**Data excerpts:**
Content starts

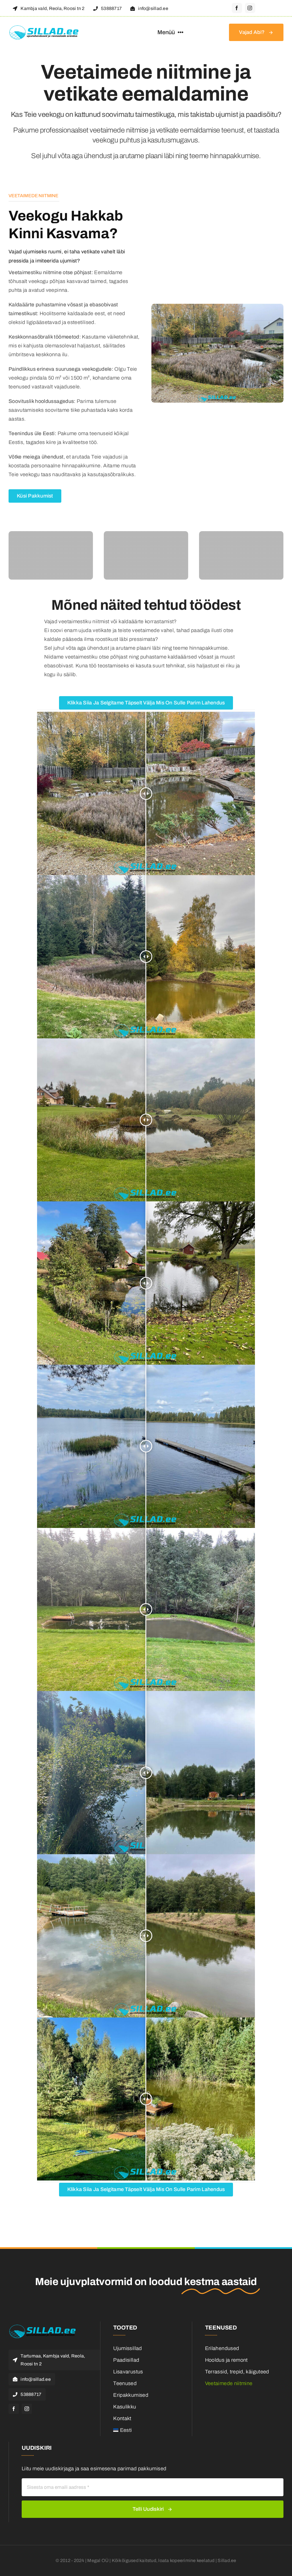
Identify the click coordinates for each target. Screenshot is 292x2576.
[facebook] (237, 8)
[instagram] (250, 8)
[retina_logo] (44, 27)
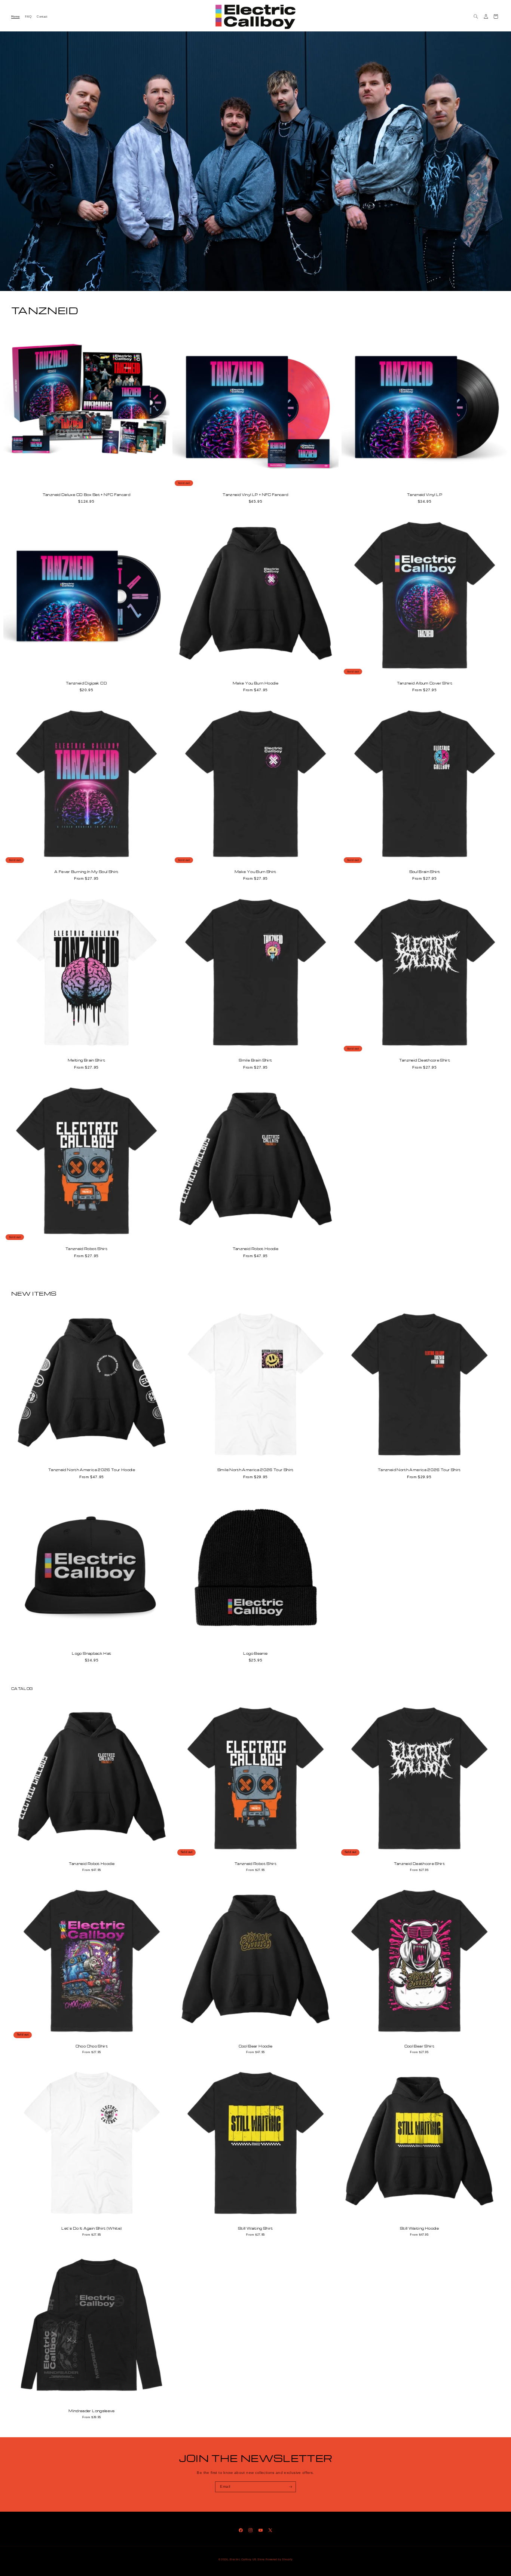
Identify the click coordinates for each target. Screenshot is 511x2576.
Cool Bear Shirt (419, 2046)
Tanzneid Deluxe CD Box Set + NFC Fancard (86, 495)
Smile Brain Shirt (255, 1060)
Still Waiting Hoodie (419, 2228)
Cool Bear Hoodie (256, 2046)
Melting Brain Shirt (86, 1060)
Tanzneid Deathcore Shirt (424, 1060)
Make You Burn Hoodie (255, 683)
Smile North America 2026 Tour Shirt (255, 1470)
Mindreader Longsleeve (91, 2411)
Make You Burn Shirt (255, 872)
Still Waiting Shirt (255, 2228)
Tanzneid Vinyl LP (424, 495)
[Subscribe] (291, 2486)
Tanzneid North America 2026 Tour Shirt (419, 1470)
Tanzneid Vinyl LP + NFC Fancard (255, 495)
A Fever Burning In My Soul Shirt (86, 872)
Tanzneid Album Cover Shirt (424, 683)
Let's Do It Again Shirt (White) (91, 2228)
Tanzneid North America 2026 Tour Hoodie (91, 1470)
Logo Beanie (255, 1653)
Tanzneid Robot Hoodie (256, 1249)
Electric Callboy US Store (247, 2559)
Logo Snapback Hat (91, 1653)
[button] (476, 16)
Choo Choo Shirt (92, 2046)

Content ends

**INSTRUCTIONS TO FOLLOW:** Please set down the lines from the one with "[retina_logo] (44, 27)" to the end of the entries above, exactly as they are, and drop every picture.

**SOLUTION TO THE PROBLEM:**
[retina_logo] (44, 27)
Identify the click coordinates for each target. Screenshot is 511x2576.
Cool Bear Shirt (419, 2046)
Tanzneid Deluxe CD Box Set + NFC Fancard (86, 495)
Smile Brain Shirt (255, 1060)
Still Waiting Hoodie (419, 2228)
Cool Bear Hoodie (256, 2046)
Melting Brain Shirt (86, 1060)
Tanzneid Deathcore Shirt (424, 1060)
Make You Burn Hoodie (255, 683)
Smile North America 2026 Tour Shirt (255, 1470)
Mindreader Longsleeve (91, 2411)
Make You Burn Shirt (255, 872)
Still Waiting Shirt (255, 2228)
Tanzneid Vinyl LP (424, 495)
[Subscribe] (291, 2486)
Tanzneid North America 2026 Tour Shirt (419, 1470)
Tanzneid Vinyl LP + NFC Fancard (255, 495)
A Fever Burning In My Soul Shirt (86, 872)
Tanzneid Album Cover Shirt (424, 683)
Let's Do It Again Shirt (White) (91, 2228)
Tanzneid North America 2026 Tour Hoodie (91, 1470)
Logo Beanie (255, 1653)
Tanzneid Robot Hoodie (256, 1249)
Electric Callboy US Store (247, 2559)
Logo Snapback Hat (91, 1653)
[button] (476, 16)
Choo Choo Shirt (92, 2046)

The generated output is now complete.